Wikipedia:Osmosis/Ventricular septal defect

Video explanation

Author: Tanner Marshall, MS

Editor: Rishi Desai, MD, MPH, Tanner Marshall, MS

If you look at the heart, you’ve got your right and left atrium up top, and right and left ventricles down low. Each of these pairs is separated by a wall, called a septum. A ventricular septal defect is when this lower wall—the ventricular septum—has a gap in it after development.

The septum is formed during development as this muscular ridge of tissue grows upward from the apex, or the tip, and then fuses with a thinner membranous region coming down from the endocardial cushions. Voila—two separate chambers. If these don’t fuse though, then a gap is left between the two chambers, in other words, a ventricular septal defect, or VSD. The majority of cases are caused by a defect in the membranous portion of the septum.

Among babies, VSDs are actually the most common congenital defect overall, but 30 to 50% of VSDs can spontaneously close during childhood, which makes ventricular defects less common with adults. VSDs are associated with fetal alcohol syndrome and Down syndrome, and often are associated with other cardiac deformities as well.

Alright so now let’s check out what happens with blood flow, now that there’s this opening between the two ventricles.
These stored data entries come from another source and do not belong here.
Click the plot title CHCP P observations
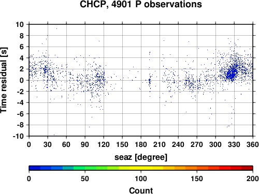This screenshot has height=194, width=259. point(141,5)
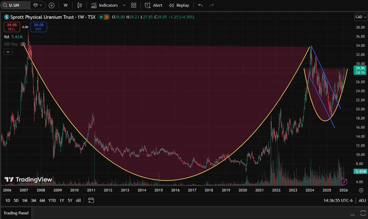The height and width of the screenshot is (219, 368).
Task: Collapse the legend with the up arrow
Action: point(8,52)
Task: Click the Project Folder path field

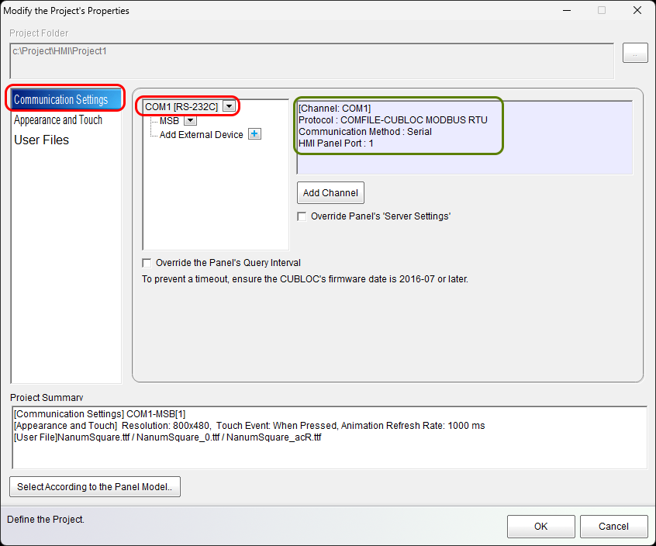Action: pos(312,60)
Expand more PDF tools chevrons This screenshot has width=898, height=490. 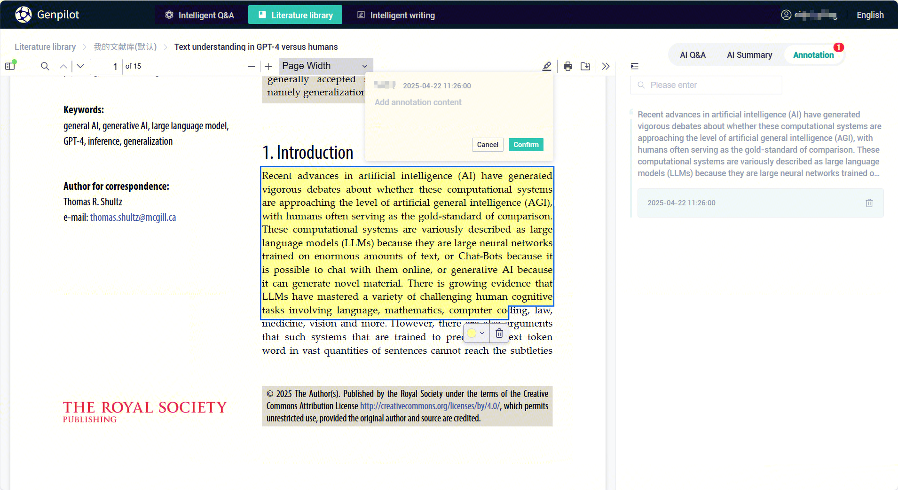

I’m actually going to switch to this super duper simplified heart instead, just because it’s easier to show what’s going on with blood flow. Alright, so deoxygenated blood comes from the body to the right atrium, and then flows down into the right ventricle, where now it can either be pumped out to the lungs, as normal, or pop over to the left ventricle. Since the pressure on the left side of the heart’s actually higher than on the right, and blood likes to flow from high pressure to low pressure, it actually prefers to just keep going on to the lungs. When oxygenated blood comes back from the lungs to the left atrium, and then left ventricle. Now again, it’s got two choices, it can either be pumped out to the body, or flow over to the right ventricle through the gap. Since now it’s in the left ventricle which has higher pressure, some of the blood flows over to the lower pressure right ventricle, so a left-to-right shunt has been set up, where oxygenated blood takes an extra trip to the lungs. Since there’s more oxygenated blood over here, patients will have an increased oxygen saturation in the right ventricle and pulmonary artery.

Also, that blood flowing through a VSD can be heard as a holosystolic murmur at the lower left sternal border.

If it’s a small VSD, it might be asymptomatic. As the size of the VSD increases, though, symptoms tend to get more severe and present earlier on in life. But what sort of symptoms? Well as blood is shunted to the right side, blood volume increases on the right side, might lead patients to develop pulmonary hypertension, or higher pressures on the pulmonary side. If pressure increases to a point where the right side’s more than the left side, then the direction of blood flow through the VSD can switch from being left-to-right to right-to-left, a condition known as Eisenmenger syndrome. Now, deoxygenated blood is escaping out to the systemic circulation, and being pumped out to the whole body via the aorta. This essentially means that less oxygen’s being delivered to the tissues, which definitely isn’t good. Patients can present with cyanosis, specifically it can appear as bluish skin in certain areas like around the lips or the fingertips.

Due to the severity of these complications with larger defects, surgical closure of the VSD might be needed.